The minister ordered the probe after seeking formal explanations from airport security officials following PREMIUM TIMES’ initial report on the incident, according to information obtained by the newspaper.
The Minister of Aviation and Aerospace Development, Festus Keyamo, has ordered a full-scale investigation into security procedures at Yola Airport after PREMIUM TIMES published a series of videos showing Patience Abbo, the wife of former Adamawa North Senator Ishaku Abbo, repeatedly accessing restricted airside areas.
Airport security officials reportedly told the minister that Mrs Abbo had told the AVSEC personnel on duty that she was travelling with her husband and was subsequently allowed access beyond the terminal gates.
According to the explanation presented by the Airport Chief of Security, officials claimed they only realised she was not a passenger when they observed her returning to the terminal building alone after seeing her husband off to the aircraft steps.
However, a second video, later obtained by PREMIUM TIMES, showing Mrs Abbo again accompanying her husband across the tarmac, dressed in a brown abaya and wheeling a colourful suitcase to the foot of an aircraft staircase, completely undermined suggestions that the first incident resulted from an isolated misunderstanding.
Instead, the latest footage pointed to a recurring, tolerated breach of airport access-control procedures.
PREMIUM TIMES learnt that the development prompted heightened shock and scrutiny from the ministry, prompting the minister to order an investigation into the circumstances surrounding the repeated access.
The explanation provided by airport security officials has raised serious questions about compliance with national and international aviation safety regulations.
Under Part 17 of the Nigerian Civil Aviation Regulations (Nig.CARs), airport aprons and related operational zones are designated Security Restricted Areas (SRAs), with access strictly limited to authorised personnel and screened passengers holding valid travel documents.
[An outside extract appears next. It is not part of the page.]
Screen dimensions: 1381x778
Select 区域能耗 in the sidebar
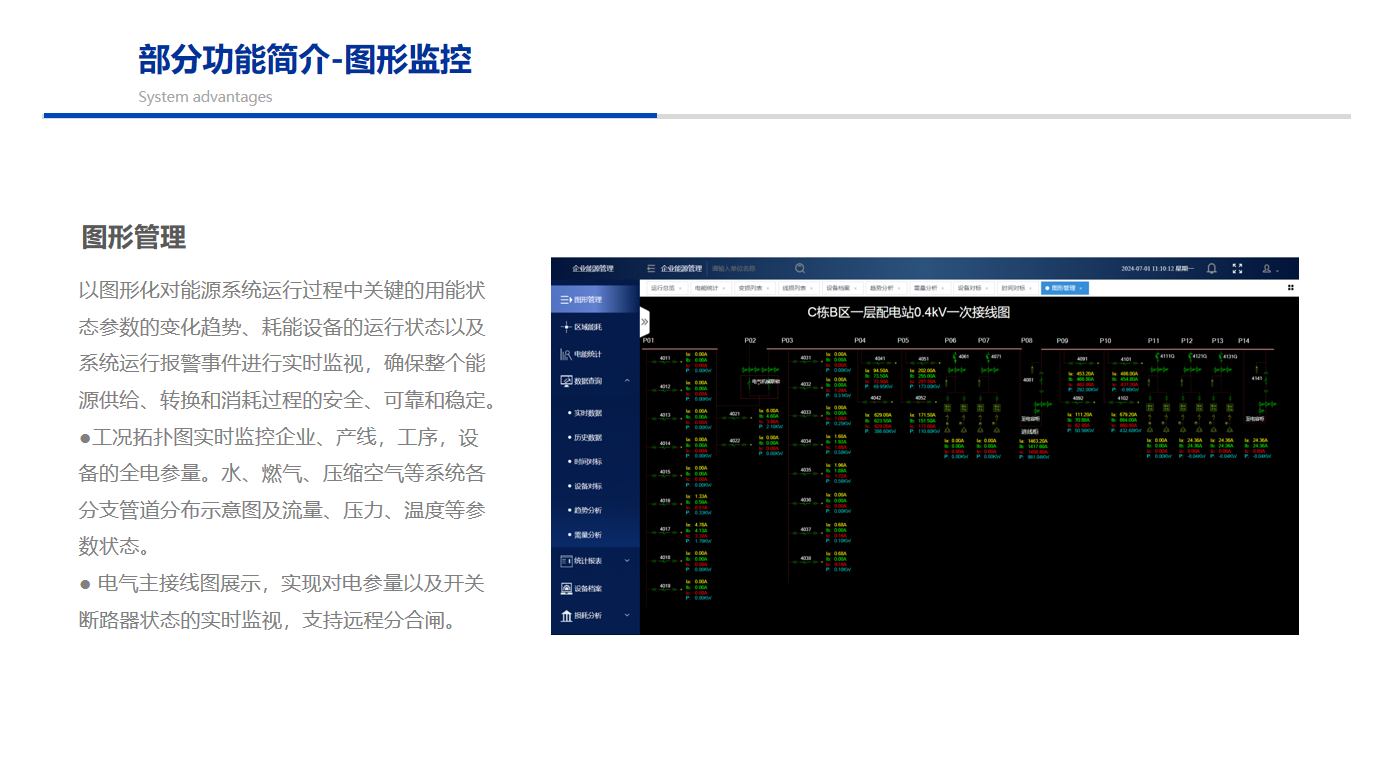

Industry stakeholders and editorial analysts contacted by PREMIUM TIMES questioned the tenability of the airport’s defence, asking why personnel relied solely on a traveller’s verbal claim rather than verifying their travel status with a physical boarding pass at the security threshold.
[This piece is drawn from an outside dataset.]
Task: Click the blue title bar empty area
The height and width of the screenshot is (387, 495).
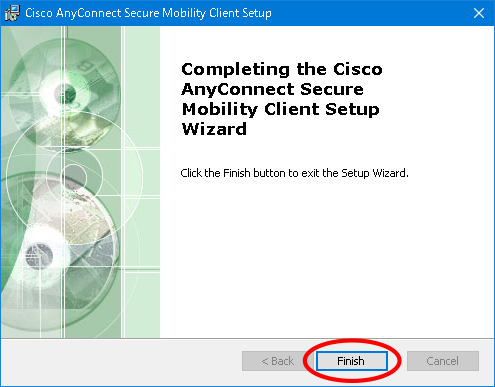Action: point(367,13)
Insiders note that the breach highlights a wider, deeply entrenched “VIP culture” at domestic hubs, where airport officials frequently allow high-profile individuals to bypass security checkpoints, occasionally acting as personal baggage handlers for dignitaries, while ordinary travellers are strictly subjected to aggressive screening.
The ongoing ministerial probe is expected to examine the complicity of Aviation Security (AVSEC) personnel on duty during both filmed infractions, as well as the unauthorised access granted to a videographer who filmed both tarmac departures.
Abubakar Manir, the Officer-in-Charge of the Crime, Intelligence, and Investigation Unit at FAAN Sokoto, had previously told PREMIUM TIMES about the extreme operational dangers of allowing untrained, non-travelling civilians to converge on the foot of operational aircraft.
“There are a lot of risks associated… Some aircraft have propeller engines. Once they start the engine, a civilian might not know the safety procedure. If you are close, it can hit you,” Mr Manir stated during an earlier field interview.
Efforts to reach Mr Abbo on his official line to confirm if any formal airside permits were retroactively sought for his wife’s terminal movements remain unsuccessful.